Después de  haber participado en la creación de uno de los musicales más exitosos de todos los tiempos, escribir las letras de varias canciones reconocidas internacionalmente y colaborado en la guionización de varias series de televisión -tanto para la Warner como para Disney-, Steve Cuden es sin duda uno de los autores audiovisuales más prolíficos y valorados actualmente. En esta entrevista, realizada por Guillermo Názara Reverter, el escritor nos habla sobre sus inicios en el mundo del espectáculo, así como de su espectacular paso por el mundo del teatro, cine y televisión.

 ¿Cómo descubriste tu pasión por el teatro? ¿Siempre has querido ser escritor o has estado interesado alguna vez por otras profesiones del espectáculo?

Me crié viendo películas y mucha televisión, leyendo cómics y libros de ciencia-ficción; y también soñando. Comencé a trabajar en el teatro cuando en el campamento cuando era pequeño, y empecé a participar en él seriamente en mis años de instituto. Formaba parte de una pequeña compañía de teatro (desaparecida hace años) llamada Kid-A-Lot Productions en Pittsburg (Pennsylvania), mi ciudad natal. Escribíamos y representábamos obras infantiles. Yo hacía de todo, desde escribir y actuar hasta diseñar los decorados y la iluminación. Disfrutaba cada segundo y, para mí, nunca era suficiente. Así que el teatro me enganchó desde muy temprano. Se podría decir que me ‹‹infectó ››; y una vez que se introdujo en mi sangre, todo comenzó. Llevo escribiendo desde hace más de cuarenta años, pero mis intereses son diversos. En los 80, diseñaba la iluminación de muchos espectáculos en directo en Los Ángeles y también de algún programa de televisión; también he dirigido una película y, por supuesto, continúo escribiendo.

 

Tras graduarte en la Universidad, empezaste a trabajar de Jefe de Electricistas. ¿Cómo empezaste a colaborar en la creación de nuevos musicales?

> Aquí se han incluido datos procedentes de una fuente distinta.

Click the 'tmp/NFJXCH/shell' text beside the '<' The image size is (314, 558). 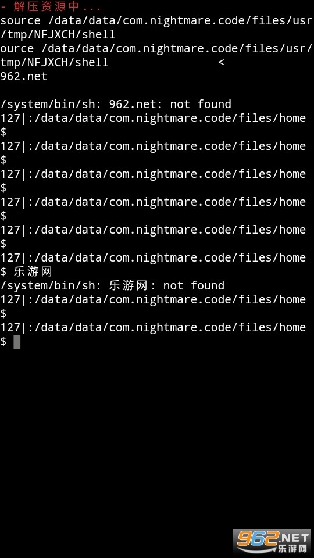pos(54,62)
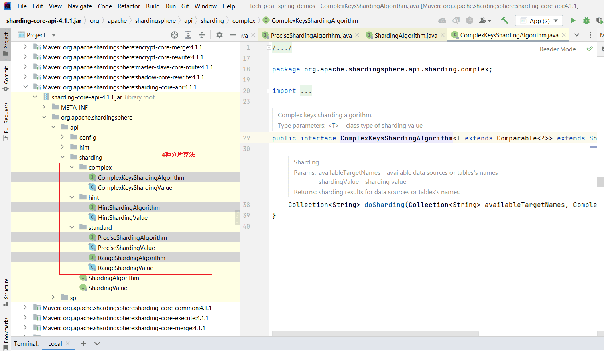This screenshot has width=604, height=351.
Task: Toggle the Commit tool window sidebar
Action: pos(6,78)
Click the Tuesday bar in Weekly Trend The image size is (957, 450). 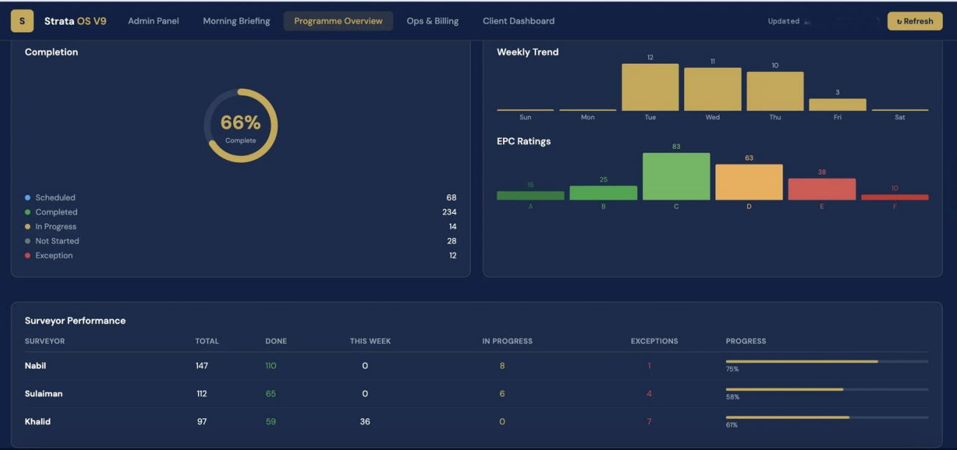pyautogui.click(x=650, y=87)
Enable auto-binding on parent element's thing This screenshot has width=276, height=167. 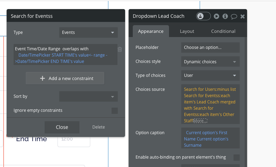point(237,157)
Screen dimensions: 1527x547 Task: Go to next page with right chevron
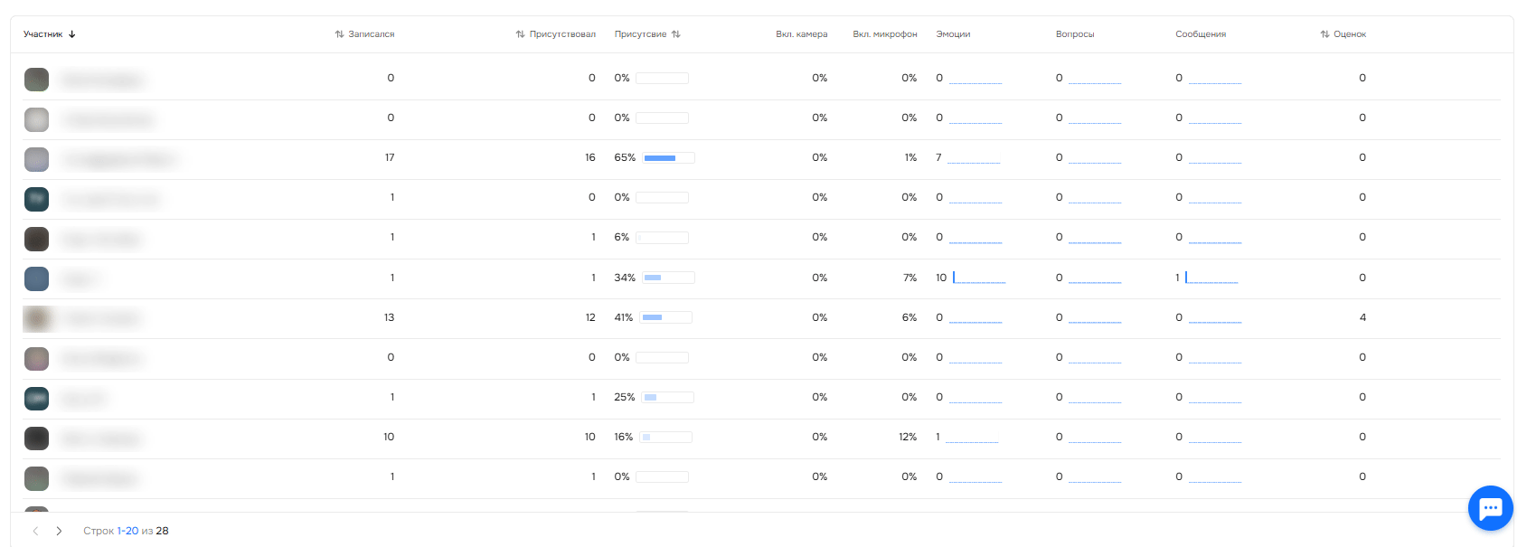[x=59, y=531]
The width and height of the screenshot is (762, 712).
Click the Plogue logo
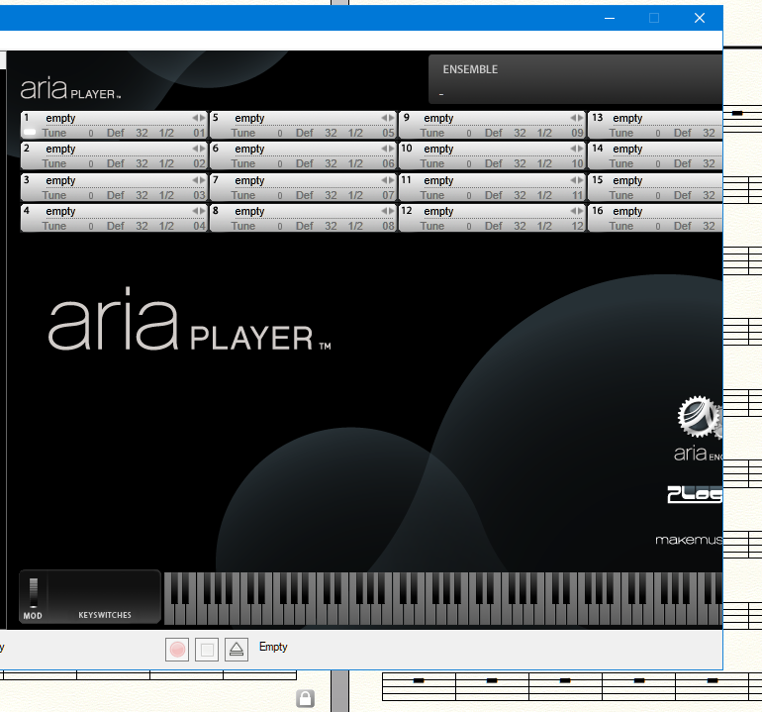point(695,494)
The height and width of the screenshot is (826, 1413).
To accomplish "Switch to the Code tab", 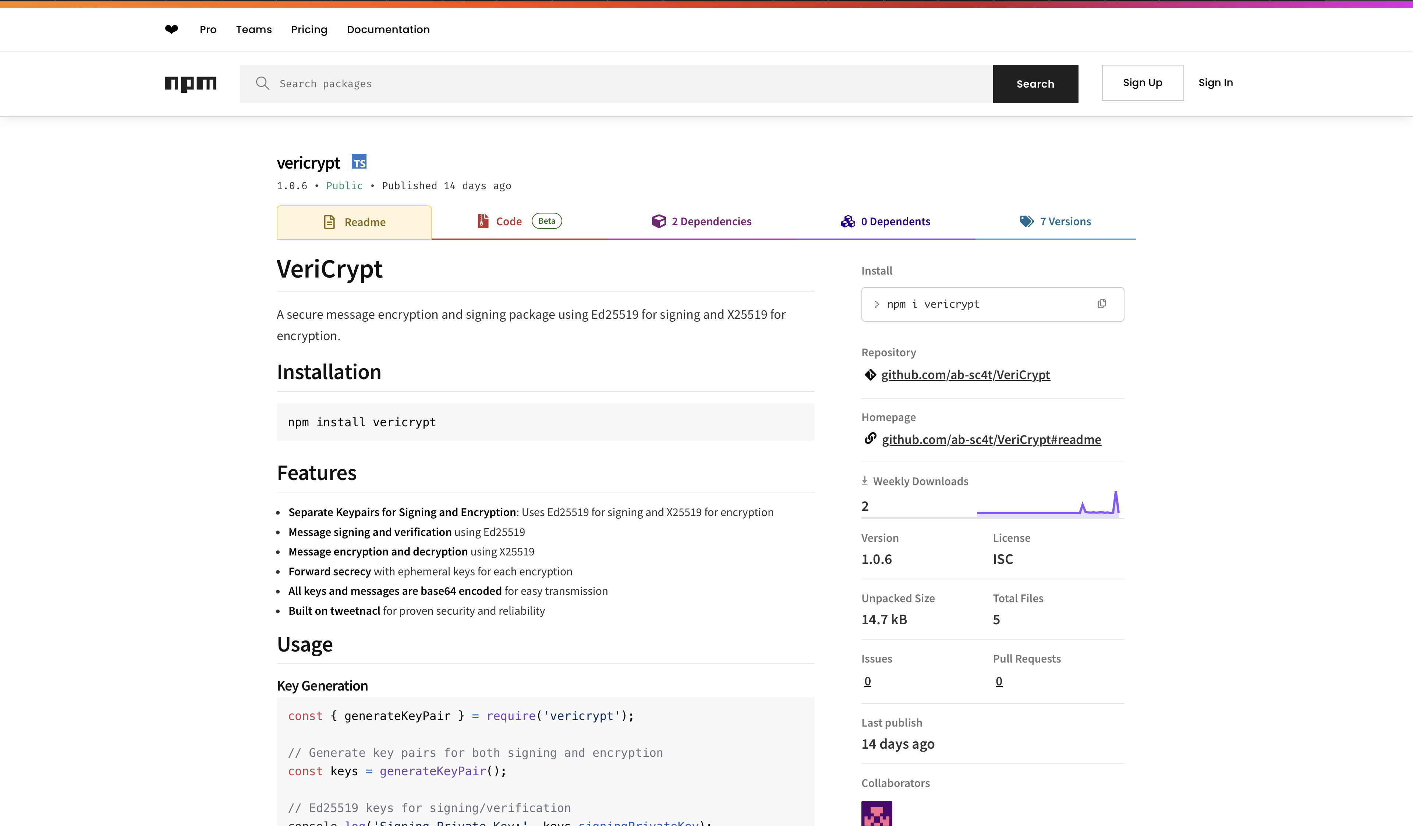I will (x=509, y=222).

Precisamente gracias a  mi trabajo como jefe de electricistas en la Universidad de California del Sur pude conocer a Frank Widhom. Por aquel entonces él era un estudiante de Historia y acababa de presentarle a John Houseman, el director artístico de la escuela de teatro de la facultad, un musical que él mismo había escrito, titulado Christopher. A Houseman le había gustado y acordó producirlo con la ayuda de estudiantes de la Universidad. Yo era el jefe de electricistas y el operador del panel de iluminación de aquel espectáculo.

A partir de ese show descubrimos Chuck Wagner, quien ha gozado de un gran éxito tanto en Broadway como en otras partes. Chuck también fue la voz original  en las demos de Jeckyll & Hyde en 1980 y 1986. También descubrimos a una maravillosa actriz llamada Madolyn Smith, que ha protagonizado mucha ficción tanto en películas como en televisión.

Frank veía las representaciones desde la cabina de iluminación mientras yo controlaba las luces. Solíamos hablar de teatro, arte y musicales, y cuando él supo que yo había escrito una obra en verso basada en las Fábulas de Esopo, me pidió que se las dejara leer. Me dijo que tenía madera de letrista –algo que me sorprendió- y me invitó a trabajar con él. Eso ocurrió en 1979. Nos pasamos los nueve años siguientes encerrados en la misma habitación durante miles de horas, escribiendo musicales y canciones.

 

Sin duda, Jeckyll & Hyde es uno de tus mayores logros, pero tuvo que pasar mucho tiempo desde su concepción hasta su estreno en Broadway. ¿Nos puedes contar algo sobre los orígenes del show? ¿Cómo se te ocurrió la idea? ¿Qué nos puedes decir sobre la primera versión del musical?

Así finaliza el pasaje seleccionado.